There are two components to hyperbaric oxygen: increased ambient pressure and increased inspired oxygen concentration.
In essence, the amount of a gas (such as oxygen) that is dissolved in a liquid (such as blood) is directly proportional to the concentration of the gas at the surface of the liquid and the ambient pressure that the whole system is under.
How hyperbaric oxygen therapy works
By having a patient breathe 100 percent oxygen while in a pressurized chamber, hyperbaric oxygen therapy increases the amount of oxygen in the patient's blood. This is called hyperoxia.
Benefits of hyperoxia and hyperbaric oxygen therapy
The high level of oxygen in the blood allows improved oxygen delivery to tissues that are not getting enough oxygen at baseline (i.e. hypoxic tissues).

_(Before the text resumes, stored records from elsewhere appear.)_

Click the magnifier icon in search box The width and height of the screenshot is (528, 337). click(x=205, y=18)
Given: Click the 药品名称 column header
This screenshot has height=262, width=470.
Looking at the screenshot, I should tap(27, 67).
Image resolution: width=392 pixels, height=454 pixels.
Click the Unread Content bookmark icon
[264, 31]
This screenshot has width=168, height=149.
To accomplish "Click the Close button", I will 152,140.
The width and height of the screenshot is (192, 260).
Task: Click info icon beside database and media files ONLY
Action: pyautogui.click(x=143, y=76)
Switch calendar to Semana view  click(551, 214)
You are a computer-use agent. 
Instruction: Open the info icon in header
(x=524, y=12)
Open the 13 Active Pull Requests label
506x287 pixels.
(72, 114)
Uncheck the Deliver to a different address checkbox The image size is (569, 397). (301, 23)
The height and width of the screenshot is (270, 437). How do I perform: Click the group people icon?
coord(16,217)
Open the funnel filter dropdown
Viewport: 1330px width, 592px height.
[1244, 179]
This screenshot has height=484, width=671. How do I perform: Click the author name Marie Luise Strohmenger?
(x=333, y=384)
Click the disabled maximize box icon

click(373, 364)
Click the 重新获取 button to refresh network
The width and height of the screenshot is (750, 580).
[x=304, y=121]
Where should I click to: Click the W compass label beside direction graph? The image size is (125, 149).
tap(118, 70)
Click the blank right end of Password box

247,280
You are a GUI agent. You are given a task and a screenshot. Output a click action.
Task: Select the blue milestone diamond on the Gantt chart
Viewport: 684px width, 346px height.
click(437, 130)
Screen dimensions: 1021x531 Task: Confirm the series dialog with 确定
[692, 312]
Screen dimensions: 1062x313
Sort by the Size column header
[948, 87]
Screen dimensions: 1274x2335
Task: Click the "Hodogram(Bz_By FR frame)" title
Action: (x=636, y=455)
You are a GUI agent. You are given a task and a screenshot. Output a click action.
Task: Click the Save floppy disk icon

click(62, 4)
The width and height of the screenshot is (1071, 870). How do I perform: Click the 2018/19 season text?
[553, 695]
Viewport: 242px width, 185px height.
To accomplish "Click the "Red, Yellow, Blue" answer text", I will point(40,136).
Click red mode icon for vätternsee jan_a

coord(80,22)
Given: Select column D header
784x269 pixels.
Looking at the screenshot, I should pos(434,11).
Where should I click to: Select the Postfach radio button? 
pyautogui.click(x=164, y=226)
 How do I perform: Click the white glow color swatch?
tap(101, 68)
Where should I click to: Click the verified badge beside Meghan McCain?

Having times of alternating hyperoxia and hypoxia (as occurs during a series of HBO treatments) promotes the growth of new blood vessels into the hypoxic tissues, a process known as neovascularization.
Hyperoxia enhances the body's ability to kill certain bacteria.
HBO therapy has other effects, such as shrinking air bubbles in the blood or tissue (as occurs in decompression illness—also known as the bends) and lessening the effects of inflammation and re-perfusion injury. The three factors above are the key to therapy for most diseases treated by HBO.